▸ What you are asked to do: For the entries that follow, give the number of lines holding the string "height" and nothing more.

▸ Provided material:

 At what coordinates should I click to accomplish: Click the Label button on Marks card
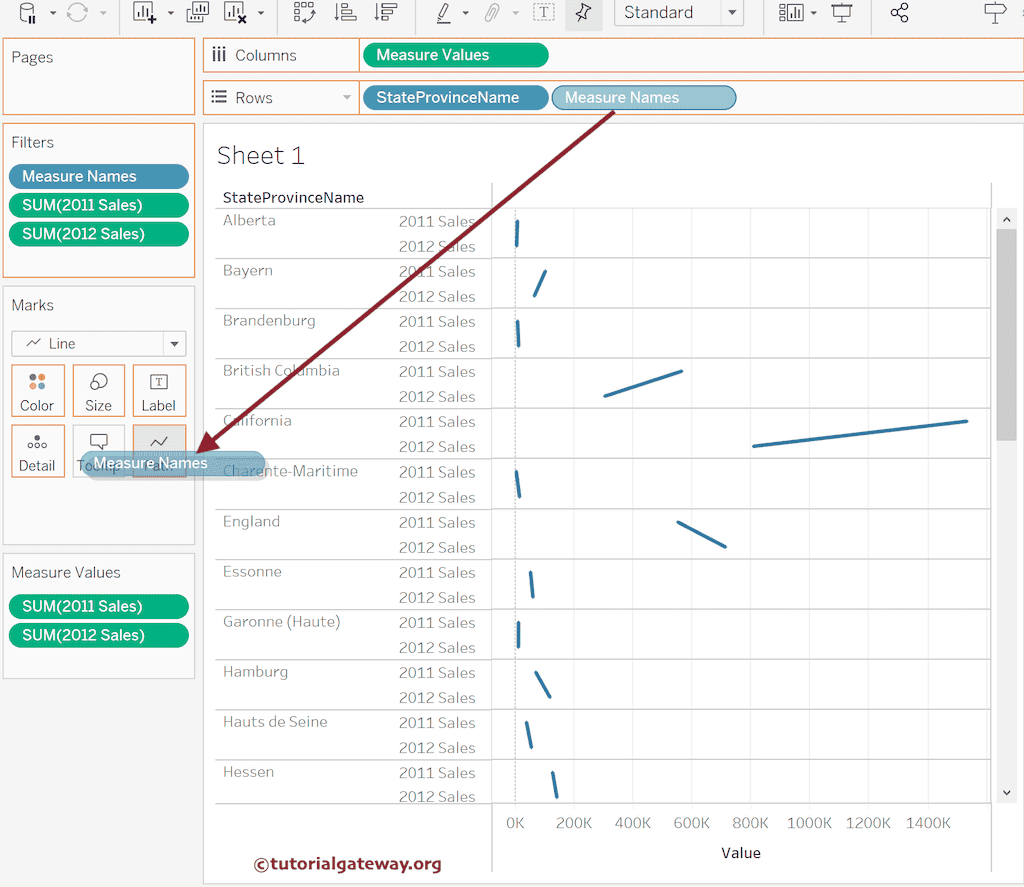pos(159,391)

--

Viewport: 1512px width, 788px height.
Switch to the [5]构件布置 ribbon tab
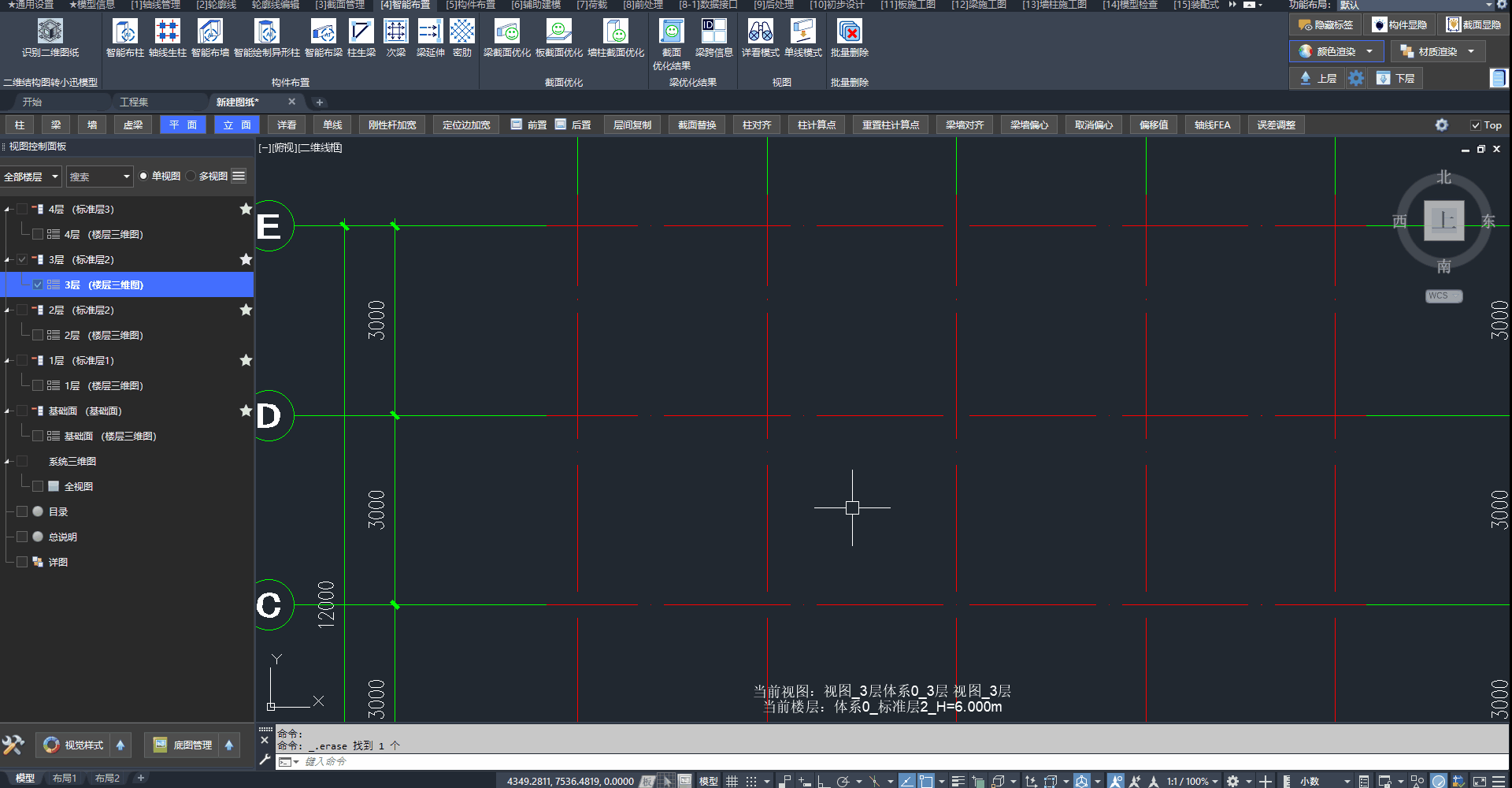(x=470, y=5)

---

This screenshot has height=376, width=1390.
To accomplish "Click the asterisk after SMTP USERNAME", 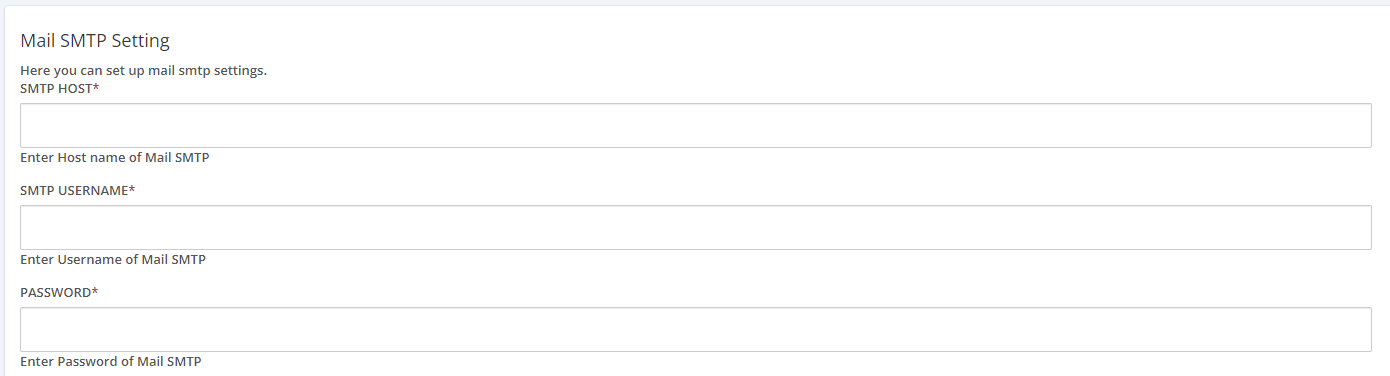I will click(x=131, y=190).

▸ Answer below: 2